Whereupon, Miss Dorothy C. threw herself backward with shrieks which might mean anger or delight, but were equally confusing to the order-loving Mrs. Chester, who cried, in reproof:

"Oh! you naughty baby! Whoever you belong to should teach you better than that! Now, just see. All my nice clean matting splashed with milk, and milk-grease is hard to get out. Now you lie there till I get a pail and cloth – if you hurt yourself I can't help it. John said you were a joke, but you're no joke to me!"

Having just finished her spring cleaning and having had, for economy's sake, to do it all herself, the housewife's tidy soul was doubly tried, and she had a momentary desire to put the baby and her wagon out upon the street again, to take its chances with somebody else. However, when she re-entered with her pail and cloths, she was instantly diverted by the sight that met her.

Dorothy C. had managed to pull her coat over her head and in some unknown fashion twist the strings of her bonnet around her throat, in an effort to remove the objectionable headgear.
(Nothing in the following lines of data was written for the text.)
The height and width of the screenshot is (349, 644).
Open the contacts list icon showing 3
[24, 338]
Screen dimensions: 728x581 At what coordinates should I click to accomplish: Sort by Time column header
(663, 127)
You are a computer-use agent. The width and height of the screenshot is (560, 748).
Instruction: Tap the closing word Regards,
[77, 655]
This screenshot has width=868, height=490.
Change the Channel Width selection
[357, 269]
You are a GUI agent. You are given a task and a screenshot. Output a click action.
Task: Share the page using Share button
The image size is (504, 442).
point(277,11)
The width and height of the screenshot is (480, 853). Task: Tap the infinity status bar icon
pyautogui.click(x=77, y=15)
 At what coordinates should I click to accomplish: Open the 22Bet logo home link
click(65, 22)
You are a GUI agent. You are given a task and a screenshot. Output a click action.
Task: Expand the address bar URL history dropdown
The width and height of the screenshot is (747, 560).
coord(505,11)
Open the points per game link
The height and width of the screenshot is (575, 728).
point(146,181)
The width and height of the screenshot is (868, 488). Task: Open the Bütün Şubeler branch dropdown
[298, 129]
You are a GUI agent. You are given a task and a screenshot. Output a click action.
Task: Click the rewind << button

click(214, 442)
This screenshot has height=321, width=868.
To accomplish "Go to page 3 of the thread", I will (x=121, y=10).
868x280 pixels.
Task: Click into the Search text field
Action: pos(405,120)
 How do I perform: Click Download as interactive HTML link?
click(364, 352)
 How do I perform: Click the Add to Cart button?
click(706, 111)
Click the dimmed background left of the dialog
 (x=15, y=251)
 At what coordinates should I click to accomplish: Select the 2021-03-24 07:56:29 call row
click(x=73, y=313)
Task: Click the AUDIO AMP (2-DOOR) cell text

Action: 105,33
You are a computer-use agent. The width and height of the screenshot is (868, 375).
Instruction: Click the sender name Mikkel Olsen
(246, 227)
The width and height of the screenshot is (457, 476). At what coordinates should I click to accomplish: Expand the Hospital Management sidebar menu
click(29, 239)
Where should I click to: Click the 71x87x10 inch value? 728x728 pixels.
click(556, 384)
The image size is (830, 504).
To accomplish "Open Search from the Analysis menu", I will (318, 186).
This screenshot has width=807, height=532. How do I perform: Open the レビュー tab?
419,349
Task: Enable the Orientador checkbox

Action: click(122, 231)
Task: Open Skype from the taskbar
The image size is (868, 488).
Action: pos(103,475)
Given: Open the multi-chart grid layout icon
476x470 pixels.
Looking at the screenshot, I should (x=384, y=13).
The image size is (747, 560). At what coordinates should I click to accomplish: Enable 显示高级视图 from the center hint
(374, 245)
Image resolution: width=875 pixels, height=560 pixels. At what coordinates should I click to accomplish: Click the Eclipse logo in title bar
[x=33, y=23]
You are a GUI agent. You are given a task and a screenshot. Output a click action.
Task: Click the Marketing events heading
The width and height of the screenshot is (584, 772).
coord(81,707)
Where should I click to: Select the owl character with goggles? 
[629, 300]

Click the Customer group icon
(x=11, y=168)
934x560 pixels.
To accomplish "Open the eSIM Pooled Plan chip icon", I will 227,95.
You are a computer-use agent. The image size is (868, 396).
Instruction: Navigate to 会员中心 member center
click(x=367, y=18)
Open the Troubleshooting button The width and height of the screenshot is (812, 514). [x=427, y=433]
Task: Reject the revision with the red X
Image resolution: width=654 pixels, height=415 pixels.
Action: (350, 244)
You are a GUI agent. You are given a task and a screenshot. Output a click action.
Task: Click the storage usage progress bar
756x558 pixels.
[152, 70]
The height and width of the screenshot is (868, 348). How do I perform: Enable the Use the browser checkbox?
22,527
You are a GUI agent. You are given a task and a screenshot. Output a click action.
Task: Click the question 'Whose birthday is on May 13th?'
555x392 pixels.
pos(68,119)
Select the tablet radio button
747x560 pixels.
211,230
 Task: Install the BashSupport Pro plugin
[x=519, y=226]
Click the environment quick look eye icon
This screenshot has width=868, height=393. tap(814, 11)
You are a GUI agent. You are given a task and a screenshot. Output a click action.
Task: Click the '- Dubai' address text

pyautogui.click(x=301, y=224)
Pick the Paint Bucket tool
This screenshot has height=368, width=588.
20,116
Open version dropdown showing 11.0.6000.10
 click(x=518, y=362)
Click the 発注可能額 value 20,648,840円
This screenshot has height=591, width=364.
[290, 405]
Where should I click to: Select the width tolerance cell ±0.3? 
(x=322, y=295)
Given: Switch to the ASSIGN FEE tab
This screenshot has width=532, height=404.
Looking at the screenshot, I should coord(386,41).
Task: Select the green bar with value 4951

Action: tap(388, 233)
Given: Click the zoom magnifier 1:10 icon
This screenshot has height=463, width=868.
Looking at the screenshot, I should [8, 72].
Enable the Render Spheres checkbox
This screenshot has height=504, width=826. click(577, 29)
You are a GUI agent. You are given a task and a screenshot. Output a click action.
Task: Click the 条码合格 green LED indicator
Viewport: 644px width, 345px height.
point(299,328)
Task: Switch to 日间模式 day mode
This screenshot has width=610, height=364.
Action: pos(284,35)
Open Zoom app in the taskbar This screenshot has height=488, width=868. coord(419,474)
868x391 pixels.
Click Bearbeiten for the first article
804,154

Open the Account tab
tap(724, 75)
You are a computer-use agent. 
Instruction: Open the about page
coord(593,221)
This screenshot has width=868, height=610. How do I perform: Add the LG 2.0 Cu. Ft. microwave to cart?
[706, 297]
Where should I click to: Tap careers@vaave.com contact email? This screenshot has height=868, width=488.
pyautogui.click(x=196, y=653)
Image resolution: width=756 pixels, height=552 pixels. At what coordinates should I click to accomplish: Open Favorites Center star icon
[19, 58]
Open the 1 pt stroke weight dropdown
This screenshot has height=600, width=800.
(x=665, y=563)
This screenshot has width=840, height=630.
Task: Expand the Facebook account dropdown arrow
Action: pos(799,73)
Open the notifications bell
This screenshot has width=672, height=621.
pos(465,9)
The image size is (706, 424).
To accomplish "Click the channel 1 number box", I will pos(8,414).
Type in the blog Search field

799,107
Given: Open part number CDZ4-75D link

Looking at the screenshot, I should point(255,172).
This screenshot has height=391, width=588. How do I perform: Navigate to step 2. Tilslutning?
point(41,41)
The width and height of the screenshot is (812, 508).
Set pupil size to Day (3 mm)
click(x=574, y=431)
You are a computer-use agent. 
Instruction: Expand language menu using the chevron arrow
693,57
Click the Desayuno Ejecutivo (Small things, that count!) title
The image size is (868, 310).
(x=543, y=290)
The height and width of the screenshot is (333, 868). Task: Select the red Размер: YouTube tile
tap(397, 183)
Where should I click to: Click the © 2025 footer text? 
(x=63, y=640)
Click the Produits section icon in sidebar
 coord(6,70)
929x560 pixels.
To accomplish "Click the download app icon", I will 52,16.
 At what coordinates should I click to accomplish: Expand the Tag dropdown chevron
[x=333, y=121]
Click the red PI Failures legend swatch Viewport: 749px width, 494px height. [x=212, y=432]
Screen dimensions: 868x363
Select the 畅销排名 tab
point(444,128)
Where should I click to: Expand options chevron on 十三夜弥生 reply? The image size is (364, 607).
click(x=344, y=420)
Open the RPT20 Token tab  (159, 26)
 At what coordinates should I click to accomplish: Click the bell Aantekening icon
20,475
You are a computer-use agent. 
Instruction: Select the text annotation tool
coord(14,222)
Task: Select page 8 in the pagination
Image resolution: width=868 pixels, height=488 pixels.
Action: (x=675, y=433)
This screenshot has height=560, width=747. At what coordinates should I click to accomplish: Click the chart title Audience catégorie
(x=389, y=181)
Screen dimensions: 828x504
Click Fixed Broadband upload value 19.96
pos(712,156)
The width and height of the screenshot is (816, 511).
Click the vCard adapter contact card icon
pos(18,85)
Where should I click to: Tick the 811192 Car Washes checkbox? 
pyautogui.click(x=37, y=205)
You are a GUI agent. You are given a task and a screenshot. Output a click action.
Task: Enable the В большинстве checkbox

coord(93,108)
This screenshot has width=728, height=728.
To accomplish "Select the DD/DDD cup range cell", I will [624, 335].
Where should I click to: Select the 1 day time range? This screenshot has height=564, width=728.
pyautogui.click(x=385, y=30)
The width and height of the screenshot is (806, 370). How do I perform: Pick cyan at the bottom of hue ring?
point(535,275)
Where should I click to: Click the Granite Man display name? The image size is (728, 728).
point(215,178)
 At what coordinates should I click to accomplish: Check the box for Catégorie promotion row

The result was disaster. The more she pulled the tighter grew that band around her neck and her face was already blue from choking when Mrs. Chester uncovered it and rescued the child from strangling.

As the lady afterward described the affair to her husband it appeared that:

"Seeing that, and her so nigh death, as it were, gave me the terriblest turn! So that, all unknown, down sits I in that puddle of milk as careless as the little one herself. And I cuddled her up that close, as if I'd comforted lots of babies before, and me a green hand at the business. To see her sweet little lip go quiver-quiver, and her big brown eyes fill with tears – Bless you, John! I was crying myself in the jerk of a lamb's tail! Then I got up, slipped off my wet skirt and got her out of her outside things, and there pinned to her dress was this note. Read it out again, please, it so sort of puzzles me."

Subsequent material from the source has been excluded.